* _EXERCISE BRIEF_: Retype every record exactly. Leave the pictures out.

Extracted data entries:
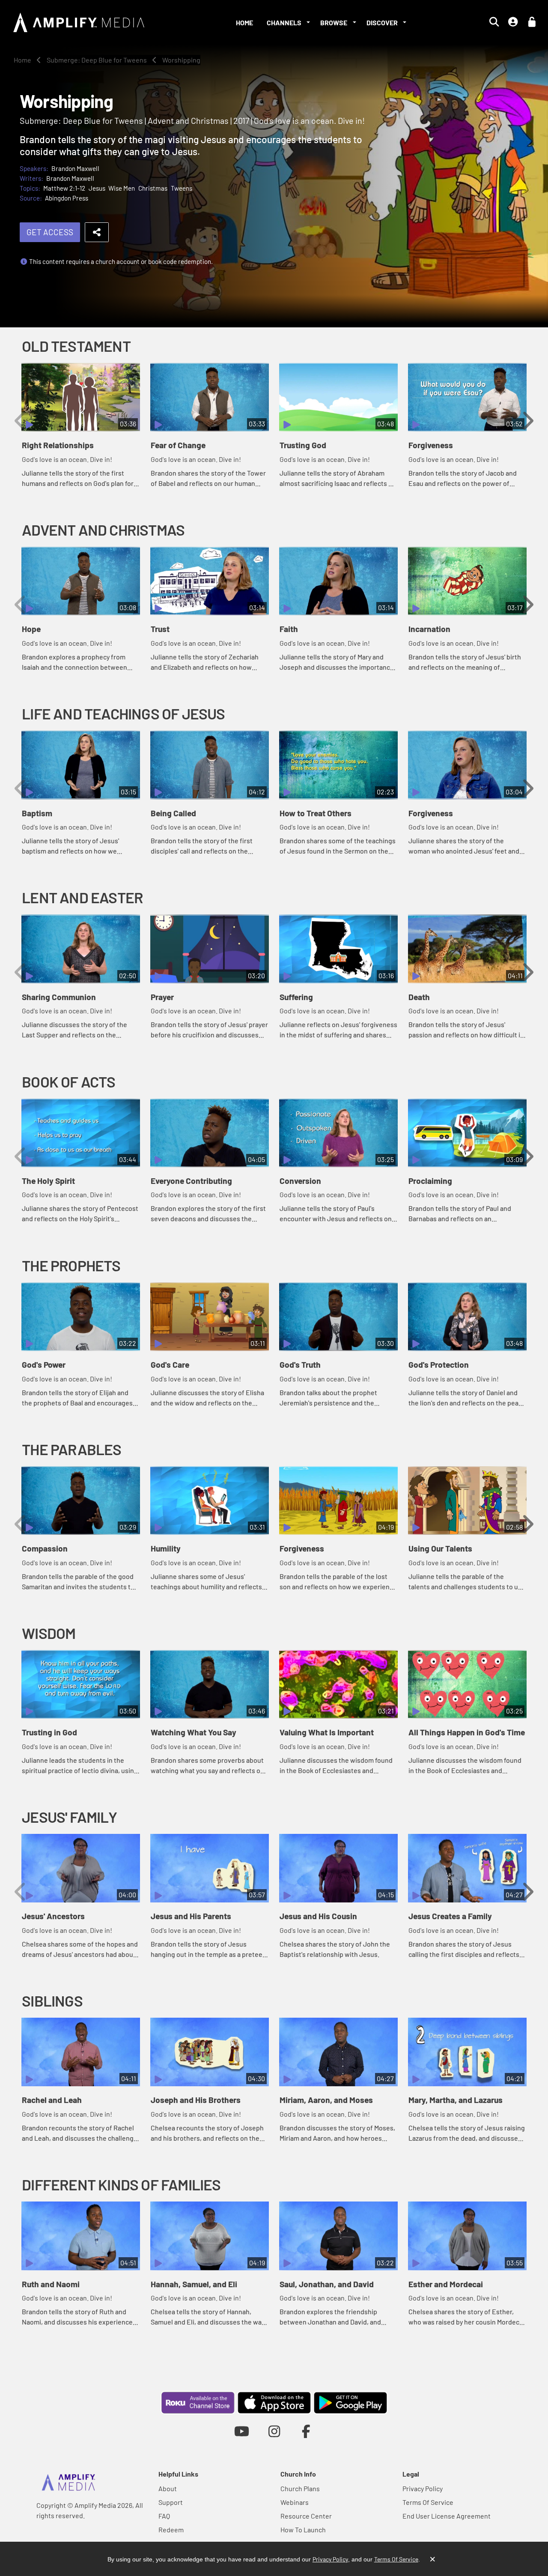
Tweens (181, 188)
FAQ (164, 2516)
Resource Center (306, 2516)
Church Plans (300, 2488)
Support (170, 2502)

* _ANSWER BOX_:
Tweens (181, 188)
FAQ (164, 2516)
Resource Center (306, 2516)
Church Plans (300, 2488)
Support (170, 2502)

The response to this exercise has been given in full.